• **Task prompt**: Please count the lines below that contain the word "computer", and reply with that number alone.

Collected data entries
════════════════════
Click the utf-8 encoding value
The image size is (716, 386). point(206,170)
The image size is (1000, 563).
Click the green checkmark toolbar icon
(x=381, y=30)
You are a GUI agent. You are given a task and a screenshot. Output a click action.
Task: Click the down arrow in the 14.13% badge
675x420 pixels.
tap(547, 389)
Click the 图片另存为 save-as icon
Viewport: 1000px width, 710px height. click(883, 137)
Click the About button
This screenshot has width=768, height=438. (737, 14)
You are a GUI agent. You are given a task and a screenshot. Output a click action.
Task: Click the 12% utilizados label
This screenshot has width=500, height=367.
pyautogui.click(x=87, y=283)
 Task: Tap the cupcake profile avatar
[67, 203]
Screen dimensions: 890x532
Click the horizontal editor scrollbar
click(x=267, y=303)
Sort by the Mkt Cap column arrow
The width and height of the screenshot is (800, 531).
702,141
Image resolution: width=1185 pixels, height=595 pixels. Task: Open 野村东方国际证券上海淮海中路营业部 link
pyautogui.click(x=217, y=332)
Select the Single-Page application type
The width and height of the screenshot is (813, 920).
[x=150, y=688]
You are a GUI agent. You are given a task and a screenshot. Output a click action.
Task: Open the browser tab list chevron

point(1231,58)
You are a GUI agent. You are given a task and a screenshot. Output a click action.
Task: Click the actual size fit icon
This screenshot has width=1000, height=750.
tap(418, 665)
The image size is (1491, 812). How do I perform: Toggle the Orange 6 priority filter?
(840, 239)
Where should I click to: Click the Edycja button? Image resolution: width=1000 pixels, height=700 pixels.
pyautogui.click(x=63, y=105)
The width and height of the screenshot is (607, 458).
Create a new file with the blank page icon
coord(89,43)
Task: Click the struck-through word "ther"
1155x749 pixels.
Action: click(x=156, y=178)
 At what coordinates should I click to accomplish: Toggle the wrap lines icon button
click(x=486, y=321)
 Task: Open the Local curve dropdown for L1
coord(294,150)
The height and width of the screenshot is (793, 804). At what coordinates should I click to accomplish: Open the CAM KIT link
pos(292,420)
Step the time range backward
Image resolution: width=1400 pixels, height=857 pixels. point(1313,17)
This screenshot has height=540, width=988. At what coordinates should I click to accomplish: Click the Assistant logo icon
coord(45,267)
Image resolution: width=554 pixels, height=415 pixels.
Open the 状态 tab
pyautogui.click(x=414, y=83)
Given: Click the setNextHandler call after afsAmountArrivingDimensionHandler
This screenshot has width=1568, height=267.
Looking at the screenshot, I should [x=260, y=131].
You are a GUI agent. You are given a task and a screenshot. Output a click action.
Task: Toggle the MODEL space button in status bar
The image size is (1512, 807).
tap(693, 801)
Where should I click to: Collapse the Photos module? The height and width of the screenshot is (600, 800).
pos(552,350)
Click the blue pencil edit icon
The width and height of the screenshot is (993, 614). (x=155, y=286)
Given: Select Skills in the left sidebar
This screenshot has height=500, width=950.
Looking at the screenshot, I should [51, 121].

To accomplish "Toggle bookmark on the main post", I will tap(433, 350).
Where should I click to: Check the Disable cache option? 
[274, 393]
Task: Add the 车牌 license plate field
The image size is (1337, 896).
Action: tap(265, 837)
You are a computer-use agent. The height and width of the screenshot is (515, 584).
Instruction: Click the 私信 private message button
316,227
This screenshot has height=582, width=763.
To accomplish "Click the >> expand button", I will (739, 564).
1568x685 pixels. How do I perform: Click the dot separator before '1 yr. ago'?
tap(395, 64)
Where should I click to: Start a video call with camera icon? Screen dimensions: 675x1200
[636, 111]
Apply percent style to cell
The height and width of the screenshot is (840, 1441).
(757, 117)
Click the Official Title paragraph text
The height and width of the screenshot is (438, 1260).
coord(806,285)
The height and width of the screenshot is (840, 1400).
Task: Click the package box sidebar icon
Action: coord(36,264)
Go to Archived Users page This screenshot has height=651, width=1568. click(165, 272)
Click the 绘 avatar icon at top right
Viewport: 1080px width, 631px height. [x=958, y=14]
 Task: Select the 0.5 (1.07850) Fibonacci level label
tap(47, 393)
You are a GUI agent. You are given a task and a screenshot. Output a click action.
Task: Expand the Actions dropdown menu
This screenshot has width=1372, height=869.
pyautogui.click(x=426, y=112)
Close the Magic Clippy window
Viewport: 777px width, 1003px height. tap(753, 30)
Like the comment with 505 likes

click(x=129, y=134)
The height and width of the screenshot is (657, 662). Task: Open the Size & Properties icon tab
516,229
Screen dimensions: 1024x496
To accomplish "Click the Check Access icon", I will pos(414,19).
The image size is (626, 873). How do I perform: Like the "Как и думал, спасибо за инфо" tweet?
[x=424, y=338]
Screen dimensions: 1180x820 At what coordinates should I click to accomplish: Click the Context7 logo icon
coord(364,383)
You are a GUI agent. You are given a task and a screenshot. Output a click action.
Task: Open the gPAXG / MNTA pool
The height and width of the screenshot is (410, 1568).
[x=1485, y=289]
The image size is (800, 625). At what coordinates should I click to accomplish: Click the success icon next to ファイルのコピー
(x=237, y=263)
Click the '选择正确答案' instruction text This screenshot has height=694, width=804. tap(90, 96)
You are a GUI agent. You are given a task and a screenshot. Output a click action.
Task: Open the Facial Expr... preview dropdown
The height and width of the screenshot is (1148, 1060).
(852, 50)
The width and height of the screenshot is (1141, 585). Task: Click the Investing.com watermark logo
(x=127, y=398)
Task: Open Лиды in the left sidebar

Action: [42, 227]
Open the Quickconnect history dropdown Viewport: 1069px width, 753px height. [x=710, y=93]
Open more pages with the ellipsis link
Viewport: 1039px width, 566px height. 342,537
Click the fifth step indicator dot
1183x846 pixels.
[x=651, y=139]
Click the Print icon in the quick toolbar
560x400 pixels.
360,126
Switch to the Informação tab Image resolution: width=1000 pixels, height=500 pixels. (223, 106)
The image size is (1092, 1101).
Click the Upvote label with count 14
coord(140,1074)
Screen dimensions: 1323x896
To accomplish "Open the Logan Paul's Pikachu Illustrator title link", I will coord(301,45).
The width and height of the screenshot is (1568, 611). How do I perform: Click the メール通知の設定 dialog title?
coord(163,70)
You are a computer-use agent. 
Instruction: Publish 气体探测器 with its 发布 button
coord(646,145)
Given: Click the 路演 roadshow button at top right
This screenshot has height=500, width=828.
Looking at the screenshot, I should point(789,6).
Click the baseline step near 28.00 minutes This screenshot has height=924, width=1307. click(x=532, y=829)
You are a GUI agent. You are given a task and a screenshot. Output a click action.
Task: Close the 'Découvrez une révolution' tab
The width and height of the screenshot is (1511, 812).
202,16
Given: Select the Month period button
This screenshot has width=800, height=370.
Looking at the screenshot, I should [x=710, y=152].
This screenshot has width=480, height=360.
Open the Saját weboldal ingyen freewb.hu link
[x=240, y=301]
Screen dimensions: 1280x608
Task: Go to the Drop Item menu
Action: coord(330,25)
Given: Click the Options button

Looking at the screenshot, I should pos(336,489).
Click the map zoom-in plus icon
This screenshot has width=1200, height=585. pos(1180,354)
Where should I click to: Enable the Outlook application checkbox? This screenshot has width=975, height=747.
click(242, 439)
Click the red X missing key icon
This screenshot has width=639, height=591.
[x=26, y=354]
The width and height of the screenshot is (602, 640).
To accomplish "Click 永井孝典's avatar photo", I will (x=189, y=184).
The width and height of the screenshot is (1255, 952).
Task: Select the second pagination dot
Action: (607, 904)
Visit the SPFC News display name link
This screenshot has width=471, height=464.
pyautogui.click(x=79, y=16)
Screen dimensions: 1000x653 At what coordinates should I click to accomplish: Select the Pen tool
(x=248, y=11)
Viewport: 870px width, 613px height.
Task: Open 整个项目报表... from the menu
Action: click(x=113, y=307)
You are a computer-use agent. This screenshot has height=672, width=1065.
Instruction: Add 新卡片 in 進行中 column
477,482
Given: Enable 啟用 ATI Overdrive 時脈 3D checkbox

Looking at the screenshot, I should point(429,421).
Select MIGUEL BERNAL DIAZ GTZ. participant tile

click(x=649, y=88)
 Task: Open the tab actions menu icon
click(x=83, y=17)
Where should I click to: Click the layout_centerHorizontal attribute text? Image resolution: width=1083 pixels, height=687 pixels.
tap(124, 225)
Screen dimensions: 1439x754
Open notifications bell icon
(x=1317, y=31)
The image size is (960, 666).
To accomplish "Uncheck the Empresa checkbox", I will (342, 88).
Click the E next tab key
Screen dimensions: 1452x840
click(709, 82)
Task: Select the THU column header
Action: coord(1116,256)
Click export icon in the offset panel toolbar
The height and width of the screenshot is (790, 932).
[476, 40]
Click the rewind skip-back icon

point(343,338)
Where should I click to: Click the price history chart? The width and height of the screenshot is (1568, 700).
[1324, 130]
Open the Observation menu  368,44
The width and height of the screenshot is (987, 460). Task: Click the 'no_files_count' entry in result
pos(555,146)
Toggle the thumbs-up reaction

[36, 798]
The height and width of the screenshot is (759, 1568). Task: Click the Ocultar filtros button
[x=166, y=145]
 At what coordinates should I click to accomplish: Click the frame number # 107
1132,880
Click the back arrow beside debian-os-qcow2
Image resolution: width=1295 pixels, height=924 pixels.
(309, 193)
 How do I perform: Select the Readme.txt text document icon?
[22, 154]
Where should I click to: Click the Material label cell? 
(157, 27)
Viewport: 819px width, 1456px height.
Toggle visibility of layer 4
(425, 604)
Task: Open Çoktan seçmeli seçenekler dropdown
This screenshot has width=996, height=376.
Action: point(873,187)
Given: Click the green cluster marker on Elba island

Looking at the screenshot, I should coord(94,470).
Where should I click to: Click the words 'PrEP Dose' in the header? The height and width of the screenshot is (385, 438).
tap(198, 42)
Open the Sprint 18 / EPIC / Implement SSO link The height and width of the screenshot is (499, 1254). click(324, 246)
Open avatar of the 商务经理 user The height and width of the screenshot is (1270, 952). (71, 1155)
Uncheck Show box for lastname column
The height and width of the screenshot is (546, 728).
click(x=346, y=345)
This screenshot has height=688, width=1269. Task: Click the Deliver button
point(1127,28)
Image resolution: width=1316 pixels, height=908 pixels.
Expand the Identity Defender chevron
════════════════════
• **Answer section**: 3